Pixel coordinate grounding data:
▬▬▬▬▬▬
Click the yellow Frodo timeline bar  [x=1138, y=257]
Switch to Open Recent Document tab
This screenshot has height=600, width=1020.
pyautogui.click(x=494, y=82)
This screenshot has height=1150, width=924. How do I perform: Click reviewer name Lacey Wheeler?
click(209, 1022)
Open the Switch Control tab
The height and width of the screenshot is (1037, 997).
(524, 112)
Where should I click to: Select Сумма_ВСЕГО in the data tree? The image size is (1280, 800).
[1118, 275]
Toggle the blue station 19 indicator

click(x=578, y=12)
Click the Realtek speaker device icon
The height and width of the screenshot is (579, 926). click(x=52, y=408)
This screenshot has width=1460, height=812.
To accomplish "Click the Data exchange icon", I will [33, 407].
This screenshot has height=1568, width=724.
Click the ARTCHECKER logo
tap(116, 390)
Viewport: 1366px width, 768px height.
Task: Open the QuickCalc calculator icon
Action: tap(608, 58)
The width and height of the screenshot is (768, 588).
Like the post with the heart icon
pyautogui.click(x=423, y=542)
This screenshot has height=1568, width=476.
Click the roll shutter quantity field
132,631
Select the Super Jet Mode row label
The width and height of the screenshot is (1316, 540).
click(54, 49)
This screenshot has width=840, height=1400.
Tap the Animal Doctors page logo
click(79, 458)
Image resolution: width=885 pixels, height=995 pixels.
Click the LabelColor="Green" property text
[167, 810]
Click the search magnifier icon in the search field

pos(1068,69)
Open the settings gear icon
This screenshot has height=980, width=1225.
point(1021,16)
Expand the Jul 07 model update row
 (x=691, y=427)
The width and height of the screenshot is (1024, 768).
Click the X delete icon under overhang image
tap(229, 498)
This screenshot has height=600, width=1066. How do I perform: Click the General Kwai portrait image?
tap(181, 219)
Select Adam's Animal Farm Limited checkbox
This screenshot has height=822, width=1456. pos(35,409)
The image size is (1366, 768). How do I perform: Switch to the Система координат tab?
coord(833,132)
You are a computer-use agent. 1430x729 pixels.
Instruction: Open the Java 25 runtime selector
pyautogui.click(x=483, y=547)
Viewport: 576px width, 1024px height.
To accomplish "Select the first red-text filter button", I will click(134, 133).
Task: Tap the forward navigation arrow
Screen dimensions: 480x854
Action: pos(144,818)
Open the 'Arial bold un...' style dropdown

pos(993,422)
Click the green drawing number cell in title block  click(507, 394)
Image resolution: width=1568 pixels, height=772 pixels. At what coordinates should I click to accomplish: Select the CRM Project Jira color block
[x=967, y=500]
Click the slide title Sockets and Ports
▬▬▬▬▬▬
» Instructions for the task:
Find the word "title" in the entries, then copy out every line that has it.

» Task response:
Click the green drawing number cell in title block  click(507, 394)
Click the slide title Sockets and Ports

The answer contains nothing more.